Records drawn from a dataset
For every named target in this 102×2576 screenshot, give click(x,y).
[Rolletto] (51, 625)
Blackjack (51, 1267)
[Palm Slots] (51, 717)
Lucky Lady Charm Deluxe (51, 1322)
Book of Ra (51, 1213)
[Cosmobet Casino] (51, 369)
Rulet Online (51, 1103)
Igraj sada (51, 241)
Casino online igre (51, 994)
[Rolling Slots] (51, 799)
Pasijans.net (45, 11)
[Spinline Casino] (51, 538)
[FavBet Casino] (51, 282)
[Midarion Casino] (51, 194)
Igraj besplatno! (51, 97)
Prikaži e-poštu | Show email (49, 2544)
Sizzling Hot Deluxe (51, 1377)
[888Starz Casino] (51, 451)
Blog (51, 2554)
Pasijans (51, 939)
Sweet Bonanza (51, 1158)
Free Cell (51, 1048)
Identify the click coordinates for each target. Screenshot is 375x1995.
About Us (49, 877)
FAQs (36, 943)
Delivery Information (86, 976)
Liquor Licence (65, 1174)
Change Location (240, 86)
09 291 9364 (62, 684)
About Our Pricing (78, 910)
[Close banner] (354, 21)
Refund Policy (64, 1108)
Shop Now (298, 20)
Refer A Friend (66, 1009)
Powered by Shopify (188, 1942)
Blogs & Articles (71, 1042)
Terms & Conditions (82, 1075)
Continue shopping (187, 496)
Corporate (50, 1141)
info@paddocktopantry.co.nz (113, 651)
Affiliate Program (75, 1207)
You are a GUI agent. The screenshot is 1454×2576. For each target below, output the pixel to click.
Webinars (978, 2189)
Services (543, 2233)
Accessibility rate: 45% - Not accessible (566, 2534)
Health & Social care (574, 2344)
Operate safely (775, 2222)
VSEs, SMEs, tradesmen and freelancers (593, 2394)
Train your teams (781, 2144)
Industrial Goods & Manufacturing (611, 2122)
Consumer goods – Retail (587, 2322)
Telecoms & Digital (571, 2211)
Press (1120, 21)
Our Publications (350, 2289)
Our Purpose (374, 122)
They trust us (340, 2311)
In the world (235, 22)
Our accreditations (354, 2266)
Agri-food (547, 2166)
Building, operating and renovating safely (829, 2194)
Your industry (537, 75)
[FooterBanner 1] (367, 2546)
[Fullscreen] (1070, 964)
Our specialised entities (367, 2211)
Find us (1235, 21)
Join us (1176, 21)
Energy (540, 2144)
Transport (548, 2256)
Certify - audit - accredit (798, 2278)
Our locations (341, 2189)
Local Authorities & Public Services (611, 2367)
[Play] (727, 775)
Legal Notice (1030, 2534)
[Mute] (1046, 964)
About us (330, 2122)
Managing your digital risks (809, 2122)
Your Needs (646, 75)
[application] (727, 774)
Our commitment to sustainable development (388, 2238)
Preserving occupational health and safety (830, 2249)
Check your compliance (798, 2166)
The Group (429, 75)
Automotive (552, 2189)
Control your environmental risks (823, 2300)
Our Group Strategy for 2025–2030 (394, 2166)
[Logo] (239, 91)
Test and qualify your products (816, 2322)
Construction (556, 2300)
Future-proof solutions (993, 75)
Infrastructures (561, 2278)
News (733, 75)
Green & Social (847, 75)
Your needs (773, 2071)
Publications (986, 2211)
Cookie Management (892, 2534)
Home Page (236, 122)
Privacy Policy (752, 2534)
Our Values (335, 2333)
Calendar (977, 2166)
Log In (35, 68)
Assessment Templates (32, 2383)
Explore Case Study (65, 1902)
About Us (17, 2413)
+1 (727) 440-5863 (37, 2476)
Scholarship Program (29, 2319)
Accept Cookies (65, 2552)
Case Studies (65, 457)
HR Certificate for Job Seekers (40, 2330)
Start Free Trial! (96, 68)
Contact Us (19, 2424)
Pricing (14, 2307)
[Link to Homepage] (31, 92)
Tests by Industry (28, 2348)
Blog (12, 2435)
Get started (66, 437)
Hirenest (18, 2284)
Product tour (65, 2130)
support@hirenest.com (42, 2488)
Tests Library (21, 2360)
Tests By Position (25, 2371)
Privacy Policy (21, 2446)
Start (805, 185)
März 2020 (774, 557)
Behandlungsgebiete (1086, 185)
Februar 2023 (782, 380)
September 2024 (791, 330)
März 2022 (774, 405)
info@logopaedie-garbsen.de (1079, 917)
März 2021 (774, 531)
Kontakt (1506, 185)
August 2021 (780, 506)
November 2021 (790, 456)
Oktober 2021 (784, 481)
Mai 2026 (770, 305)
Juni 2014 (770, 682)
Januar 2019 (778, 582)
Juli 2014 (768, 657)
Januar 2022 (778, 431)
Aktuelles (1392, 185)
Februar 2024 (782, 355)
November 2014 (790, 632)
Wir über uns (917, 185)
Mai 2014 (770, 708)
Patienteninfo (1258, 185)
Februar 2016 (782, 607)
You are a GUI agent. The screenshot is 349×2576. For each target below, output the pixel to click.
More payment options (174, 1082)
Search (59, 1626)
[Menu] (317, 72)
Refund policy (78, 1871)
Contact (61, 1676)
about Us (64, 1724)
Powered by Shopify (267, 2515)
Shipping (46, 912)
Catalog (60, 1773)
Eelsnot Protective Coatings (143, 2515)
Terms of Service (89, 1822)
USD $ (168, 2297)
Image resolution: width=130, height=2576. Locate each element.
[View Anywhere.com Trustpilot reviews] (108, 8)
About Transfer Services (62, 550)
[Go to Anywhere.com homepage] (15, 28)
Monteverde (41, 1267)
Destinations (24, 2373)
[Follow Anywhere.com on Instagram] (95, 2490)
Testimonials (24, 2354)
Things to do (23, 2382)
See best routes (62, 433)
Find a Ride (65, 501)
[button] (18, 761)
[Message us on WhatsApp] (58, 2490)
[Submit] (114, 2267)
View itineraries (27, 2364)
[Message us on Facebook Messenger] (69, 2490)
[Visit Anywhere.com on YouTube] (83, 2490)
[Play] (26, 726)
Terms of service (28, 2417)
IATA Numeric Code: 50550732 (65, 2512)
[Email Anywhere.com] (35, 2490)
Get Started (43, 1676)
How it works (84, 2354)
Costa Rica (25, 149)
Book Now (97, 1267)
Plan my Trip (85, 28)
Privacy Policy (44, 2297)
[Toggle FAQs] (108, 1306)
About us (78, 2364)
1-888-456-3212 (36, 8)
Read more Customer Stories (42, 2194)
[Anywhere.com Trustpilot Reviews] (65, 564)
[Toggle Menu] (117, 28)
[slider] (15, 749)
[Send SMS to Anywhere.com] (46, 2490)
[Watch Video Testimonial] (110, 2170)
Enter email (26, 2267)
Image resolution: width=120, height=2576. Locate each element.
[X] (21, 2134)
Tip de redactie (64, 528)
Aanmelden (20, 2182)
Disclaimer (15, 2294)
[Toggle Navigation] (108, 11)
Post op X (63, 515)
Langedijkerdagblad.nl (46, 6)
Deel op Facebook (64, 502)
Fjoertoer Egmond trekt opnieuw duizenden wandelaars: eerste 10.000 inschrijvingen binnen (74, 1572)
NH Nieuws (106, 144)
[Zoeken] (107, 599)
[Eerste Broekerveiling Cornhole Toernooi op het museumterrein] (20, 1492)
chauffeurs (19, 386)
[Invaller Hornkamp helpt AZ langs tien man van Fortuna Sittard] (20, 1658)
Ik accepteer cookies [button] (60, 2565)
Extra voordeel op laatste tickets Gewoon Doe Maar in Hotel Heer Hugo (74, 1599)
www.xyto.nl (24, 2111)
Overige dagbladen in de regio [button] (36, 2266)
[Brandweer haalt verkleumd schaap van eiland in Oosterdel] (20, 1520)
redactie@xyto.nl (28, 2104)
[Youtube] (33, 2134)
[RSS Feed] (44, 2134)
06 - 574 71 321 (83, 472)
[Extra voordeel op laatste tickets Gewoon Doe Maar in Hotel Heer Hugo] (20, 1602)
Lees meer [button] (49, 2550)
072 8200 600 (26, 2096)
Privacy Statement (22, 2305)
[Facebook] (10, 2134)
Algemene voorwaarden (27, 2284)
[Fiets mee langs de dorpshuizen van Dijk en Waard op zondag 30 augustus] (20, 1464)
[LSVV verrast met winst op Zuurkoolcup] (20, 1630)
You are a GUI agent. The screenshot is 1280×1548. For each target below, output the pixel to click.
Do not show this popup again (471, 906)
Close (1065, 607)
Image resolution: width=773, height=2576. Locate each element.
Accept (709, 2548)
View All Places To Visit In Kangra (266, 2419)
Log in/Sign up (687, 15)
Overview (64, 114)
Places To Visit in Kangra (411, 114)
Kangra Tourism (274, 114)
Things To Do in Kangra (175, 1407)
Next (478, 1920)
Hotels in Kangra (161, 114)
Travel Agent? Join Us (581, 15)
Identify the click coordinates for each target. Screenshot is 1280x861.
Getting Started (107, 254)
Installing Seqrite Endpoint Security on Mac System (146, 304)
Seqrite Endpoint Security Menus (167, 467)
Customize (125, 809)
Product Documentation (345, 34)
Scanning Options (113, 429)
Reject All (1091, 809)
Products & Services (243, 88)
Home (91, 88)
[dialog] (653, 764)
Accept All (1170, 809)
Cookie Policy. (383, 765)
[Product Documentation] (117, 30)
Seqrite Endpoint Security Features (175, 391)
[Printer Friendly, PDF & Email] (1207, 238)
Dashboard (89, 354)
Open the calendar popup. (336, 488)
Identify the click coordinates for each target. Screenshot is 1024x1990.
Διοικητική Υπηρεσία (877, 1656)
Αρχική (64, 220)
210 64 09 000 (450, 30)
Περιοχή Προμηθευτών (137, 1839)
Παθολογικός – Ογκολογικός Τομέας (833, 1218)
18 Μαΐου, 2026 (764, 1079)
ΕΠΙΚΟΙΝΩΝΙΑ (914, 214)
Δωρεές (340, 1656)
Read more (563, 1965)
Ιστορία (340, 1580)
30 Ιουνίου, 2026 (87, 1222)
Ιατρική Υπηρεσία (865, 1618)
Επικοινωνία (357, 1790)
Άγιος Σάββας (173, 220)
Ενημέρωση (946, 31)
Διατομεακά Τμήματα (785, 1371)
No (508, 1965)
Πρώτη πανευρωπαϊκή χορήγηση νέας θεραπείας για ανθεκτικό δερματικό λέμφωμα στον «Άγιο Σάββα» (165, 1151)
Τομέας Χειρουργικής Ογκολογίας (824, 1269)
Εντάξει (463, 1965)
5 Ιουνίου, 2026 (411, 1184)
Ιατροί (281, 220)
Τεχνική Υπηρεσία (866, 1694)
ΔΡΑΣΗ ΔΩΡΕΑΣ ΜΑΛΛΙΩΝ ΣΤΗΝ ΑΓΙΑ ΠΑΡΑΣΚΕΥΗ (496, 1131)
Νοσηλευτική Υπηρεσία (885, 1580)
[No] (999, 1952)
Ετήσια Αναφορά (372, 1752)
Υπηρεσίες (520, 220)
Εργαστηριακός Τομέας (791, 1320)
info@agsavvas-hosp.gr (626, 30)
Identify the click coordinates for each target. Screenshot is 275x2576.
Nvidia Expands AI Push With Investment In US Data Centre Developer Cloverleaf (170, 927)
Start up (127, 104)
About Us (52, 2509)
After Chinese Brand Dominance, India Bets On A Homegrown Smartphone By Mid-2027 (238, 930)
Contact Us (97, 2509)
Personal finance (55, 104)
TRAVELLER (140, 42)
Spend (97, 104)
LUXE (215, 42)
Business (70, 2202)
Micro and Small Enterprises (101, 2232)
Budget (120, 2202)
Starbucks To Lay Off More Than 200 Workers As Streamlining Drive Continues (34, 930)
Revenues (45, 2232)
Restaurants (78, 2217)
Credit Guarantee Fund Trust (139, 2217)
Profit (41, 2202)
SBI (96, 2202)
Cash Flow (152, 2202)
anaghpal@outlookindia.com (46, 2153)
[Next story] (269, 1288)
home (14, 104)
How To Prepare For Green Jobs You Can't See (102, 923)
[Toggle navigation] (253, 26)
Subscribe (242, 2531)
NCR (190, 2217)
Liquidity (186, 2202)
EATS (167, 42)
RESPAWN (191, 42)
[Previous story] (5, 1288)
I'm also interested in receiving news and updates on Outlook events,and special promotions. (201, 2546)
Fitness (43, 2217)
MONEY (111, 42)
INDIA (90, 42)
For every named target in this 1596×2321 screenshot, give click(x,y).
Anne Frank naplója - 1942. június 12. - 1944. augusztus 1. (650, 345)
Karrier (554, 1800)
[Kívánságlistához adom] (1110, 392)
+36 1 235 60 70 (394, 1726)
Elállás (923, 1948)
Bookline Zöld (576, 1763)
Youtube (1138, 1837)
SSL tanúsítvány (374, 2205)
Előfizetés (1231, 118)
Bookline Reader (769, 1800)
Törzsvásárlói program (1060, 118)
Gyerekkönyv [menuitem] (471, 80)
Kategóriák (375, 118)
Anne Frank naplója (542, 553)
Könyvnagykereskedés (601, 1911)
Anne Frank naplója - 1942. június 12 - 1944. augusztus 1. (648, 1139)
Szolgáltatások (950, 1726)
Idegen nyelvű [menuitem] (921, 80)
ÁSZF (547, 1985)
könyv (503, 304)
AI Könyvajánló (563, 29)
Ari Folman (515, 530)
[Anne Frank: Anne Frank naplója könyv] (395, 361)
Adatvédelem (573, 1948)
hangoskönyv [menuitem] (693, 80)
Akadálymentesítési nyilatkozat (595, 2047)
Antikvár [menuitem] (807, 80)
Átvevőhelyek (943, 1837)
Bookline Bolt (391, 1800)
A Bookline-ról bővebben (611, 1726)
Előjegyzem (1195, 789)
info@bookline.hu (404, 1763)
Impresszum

WORK REQUIRED: Each line of the entries above that contains "click" is to be copied.

SOLUTION FOR THIS EXERCISE:
For every named target in this 102×2576 screenshot, give click(x,y).
Identify the click coordinates for each target. Screenshot is 375x1995.
You are a GUI agent. The screenshot is 1454×2576. For each target below, output the pixel to click.
You are a GUI agent. The screenshot is 349×2576. For each target below, output the pixel to click.
You are a GUI agent. The screenshot is 1280×1548. For each target below, output the pixel to click.
Identify the click coordinates for each target. Screenshot is 1280x861.
Identify the click coordinates for each target. Screenshot is 1024x1990.
Identify the click coordinates for each target. Screenshot is 275x2576.
For every named target in this 1596×2321 screenshot, give click(x,y).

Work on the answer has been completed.